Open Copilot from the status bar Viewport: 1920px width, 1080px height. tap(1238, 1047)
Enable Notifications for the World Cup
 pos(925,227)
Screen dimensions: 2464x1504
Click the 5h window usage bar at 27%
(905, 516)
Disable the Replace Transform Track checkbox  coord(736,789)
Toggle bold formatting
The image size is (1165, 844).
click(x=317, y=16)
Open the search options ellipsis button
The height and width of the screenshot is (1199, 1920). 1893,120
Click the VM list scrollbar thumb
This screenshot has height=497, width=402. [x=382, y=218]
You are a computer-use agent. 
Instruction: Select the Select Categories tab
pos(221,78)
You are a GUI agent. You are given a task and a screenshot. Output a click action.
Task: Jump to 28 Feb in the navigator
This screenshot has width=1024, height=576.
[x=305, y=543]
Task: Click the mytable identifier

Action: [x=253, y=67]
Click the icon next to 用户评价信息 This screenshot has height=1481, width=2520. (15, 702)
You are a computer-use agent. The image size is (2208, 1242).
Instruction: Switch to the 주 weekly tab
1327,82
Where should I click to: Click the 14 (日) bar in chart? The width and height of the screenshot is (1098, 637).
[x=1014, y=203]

----

■ **Stated problem**
Rewrite every row above, changing "Instruction" to "Command" and leaving everything else as it is.

■ **Final result**
Open Copilot from the status bar Viewport: 1920px width, 1080px height. tap(1238, 1047)
Enable Notifications for the World Cup
 pos(925,227)
Screen dimensions: 2464x1504
Click the 5h window usage bar at 27%
(905, 516)
Disable the Replace Transform Track checkbox  coord(736,789)
Toggle bold formatting
The image size is (1165, 844).
click(x=317, y=16)
Open the search options ellipsis button
The height and width of the screenshot is (1199, 1920). 1893,120
Click the VM list scrollbar thumb
This screenshot has height=497, width=402. [x=382, y=218]
You are a computer-use agent. 
Command: Select the Select Categories tab
pos(221,78)
You are a GUI agent. You are given a task and a screenshot. Output a click action.
Task: Jump to 28 Feb in the navigator
This screenshot has width=1024, height=576.
[x=305, y=543]
Task: Click the mytable identifier

Action: [x=253, y=67]
Click the icon next to 用户评价信息 This screenshot has height=1481, width=2520. (15, 702)
You are a computer-use agent. The image size is (2208, 1242).
Command: Switch to the 주 weekly tab
1327,82
Where should I click to: Click the 14 (日) bar in chart? The width and height of the screenshot is (1098, 637).
[x=1014, y=203]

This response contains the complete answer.